(Collected data entries)
=== Section Start ===

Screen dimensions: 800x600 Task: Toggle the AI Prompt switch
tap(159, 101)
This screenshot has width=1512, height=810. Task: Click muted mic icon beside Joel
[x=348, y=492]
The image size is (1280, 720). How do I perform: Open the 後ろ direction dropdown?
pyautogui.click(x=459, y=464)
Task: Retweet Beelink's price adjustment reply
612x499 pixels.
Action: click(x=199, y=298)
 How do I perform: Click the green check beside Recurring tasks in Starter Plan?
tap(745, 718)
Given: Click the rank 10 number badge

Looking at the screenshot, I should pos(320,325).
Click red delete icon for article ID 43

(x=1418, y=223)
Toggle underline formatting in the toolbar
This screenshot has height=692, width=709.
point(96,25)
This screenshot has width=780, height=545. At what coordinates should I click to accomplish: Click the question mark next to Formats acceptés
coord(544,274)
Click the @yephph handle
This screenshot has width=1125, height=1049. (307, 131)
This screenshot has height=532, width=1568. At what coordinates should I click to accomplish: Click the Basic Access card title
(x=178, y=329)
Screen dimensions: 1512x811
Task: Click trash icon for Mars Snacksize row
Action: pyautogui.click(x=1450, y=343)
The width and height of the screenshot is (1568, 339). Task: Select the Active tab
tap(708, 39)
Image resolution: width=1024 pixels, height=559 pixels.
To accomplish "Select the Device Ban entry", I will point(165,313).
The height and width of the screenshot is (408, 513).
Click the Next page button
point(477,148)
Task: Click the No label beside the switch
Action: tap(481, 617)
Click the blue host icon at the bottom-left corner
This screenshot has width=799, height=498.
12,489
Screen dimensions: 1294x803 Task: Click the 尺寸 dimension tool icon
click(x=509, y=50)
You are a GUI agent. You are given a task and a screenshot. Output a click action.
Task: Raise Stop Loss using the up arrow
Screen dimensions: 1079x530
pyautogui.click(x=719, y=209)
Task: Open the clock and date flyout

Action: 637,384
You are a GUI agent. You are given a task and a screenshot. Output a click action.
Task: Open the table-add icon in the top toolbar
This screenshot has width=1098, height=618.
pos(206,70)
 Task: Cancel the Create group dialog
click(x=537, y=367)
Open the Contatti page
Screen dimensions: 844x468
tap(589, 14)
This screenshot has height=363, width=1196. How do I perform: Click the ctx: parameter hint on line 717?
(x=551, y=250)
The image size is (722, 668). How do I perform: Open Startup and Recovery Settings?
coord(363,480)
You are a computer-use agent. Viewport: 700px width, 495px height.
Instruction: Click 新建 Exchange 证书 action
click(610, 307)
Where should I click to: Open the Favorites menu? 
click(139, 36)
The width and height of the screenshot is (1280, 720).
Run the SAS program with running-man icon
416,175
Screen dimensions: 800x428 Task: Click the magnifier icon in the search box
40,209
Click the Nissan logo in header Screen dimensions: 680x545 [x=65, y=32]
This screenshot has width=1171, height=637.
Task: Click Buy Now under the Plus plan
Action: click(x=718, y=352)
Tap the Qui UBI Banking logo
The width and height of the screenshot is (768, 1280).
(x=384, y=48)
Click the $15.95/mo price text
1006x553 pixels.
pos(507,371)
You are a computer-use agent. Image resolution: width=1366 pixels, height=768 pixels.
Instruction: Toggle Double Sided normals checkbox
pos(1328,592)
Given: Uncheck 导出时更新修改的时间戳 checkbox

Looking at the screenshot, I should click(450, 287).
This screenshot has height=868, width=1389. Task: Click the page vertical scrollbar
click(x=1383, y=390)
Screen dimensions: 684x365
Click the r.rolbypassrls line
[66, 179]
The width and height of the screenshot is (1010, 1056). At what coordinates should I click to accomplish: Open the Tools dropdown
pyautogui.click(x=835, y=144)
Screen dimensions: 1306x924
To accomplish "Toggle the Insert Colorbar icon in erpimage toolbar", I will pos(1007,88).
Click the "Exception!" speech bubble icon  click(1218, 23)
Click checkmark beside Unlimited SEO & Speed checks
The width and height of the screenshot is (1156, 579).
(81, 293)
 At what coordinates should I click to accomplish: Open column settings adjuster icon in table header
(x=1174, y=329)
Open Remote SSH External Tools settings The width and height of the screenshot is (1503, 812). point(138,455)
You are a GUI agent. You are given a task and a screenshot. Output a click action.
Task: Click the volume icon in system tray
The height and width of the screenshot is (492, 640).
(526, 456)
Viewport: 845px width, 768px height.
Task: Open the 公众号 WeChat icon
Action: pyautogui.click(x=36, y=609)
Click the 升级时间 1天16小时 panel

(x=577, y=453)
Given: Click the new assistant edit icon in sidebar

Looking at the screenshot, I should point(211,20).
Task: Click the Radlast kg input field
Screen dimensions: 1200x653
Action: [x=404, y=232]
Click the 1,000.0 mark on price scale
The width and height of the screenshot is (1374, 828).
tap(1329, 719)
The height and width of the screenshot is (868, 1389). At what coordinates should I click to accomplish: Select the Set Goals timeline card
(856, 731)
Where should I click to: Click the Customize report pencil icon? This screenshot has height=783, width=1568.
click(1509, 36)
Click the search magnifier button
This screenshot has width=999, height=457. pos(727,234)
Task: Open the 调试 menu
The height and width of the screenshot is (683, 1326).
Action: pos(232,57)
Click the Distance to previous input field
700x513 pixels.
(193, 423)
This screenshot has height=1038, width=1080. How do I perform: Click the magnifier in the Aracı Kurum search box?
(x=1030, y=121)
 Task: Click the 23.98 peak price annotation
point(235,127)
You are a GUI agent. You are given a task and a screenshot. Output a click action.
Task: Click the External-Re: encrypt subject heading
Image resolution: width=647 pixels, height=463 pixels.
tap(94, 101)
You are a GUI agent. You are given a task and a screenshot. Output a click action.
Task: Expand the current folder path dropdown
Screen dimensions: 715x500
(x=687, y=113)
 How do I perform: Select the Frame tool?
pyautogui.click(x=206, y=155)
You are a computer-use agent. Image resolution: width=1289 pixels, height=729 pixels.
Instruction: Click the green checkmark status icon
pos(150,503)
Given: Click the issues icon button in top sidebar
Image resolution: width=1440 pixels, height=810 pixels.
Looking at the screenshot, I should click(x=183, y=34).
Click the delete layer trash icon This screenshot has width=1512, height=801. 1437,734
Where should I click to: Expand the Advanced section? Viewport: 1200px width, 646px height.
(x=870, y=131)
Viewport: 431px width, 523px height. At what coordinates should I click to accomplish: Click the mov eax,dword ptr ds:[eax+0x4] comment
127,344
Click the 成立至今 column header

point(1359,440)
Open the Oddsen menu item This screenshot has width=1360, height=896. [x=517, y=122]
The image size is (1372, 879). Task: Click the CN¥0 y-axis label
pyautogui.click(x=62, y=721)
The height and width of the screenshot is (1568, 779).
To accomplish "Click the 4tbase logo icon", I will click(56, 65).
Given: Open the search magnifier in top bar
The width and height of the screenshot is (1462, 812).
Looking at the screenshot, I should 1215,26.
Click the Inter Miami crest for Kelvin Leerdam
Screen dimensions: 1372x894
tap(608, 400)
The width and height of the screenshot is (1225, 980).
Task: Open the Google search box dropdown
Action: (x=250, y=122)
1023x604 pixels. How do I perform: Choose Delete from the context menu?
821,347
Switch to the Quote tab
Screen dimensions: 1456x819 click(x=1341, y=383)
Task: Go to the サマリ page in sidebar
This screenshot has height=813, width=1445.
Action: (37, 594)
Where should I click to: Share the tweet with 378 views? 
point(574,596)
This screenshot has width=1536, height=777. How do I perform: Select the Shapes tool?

=== Section End ===

YOUR INSTRUCTIONS:
Copy out every line in the entries above that holds "computer".

FINISHED EXERCISE:
You are a computer-use agent. Viewport: 700px width, 495px height.
You are a computer-use agent. Image resolution: width=1366 pixels, height=768 pixels.
You are a computer-use agent. Image resolution: width=1289 pixels, height=729 pixels.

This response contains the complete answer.